## Required work
After locating the line with "反社会勢力排除宣言 (62, 2227)", reproduce that line and every one following it exactly, up to the end of the entries.

======== Source data ========

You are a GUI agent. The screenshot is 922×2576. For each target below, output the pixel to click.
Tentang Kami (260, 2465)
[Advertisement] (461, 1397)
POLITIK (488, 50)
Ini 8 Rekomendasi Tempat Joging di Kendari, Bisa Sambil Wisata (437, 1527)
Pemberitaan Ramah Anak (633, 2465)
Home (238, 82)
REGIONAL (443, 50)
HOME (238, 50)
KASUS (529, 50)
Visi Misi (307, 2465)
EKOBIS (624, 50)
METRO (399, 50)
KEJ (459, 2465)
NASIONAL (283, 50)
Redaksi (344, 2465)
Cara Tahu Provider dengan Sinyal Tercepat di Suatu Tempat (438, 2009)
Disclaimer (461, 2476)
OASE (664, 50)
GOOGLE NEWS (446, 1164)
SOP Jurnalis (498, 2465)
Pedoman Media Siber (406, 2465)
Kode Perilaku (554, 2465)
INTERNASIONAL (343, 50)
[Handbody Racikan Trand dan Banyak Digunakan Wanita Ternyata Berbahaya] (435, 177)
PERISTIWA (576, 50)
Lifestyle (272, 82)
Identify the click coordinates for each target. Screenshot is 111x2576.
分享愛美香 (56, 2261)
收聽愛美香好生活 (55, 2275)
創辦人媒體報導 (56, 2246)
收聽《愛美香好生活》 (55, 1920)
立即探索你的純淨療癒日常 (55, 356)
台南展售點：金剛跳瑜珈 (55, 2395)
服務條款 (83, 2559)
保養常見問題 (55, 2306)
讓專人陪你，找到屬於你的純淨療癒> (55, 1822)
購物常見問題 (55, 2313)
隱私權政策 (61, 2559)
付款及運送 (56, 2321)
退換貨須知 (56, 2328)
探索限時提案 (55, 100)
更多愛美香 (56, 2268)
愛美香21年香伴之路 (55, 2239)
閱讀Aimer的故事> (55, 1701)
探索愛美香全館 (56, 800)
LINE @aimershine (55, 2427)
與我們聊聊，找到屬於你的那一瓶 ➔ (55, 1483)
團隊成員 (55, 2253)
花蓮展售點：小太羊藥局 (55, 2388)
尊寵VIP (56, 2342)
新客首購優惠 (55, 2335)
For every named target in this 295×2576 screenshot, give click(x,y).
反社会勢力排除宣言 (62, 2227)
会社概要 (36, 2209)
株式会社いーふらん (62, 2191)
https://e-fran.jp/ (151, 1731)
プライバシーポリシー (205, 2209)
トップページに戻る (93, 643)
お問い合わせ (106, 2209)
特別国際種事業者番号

========

## Solution below
反社会勢力排除宣言 (62, 2227)
会社概要 (36, 2209)
株式会社いーふらん (62, 2191)
https://e-fran.jp/ (151, 1731)
プライバシーポリシー (205, 2209)
トップページに戻る (93, 643)
お問い合わせ (106, 2209)
特別国際種事業者番号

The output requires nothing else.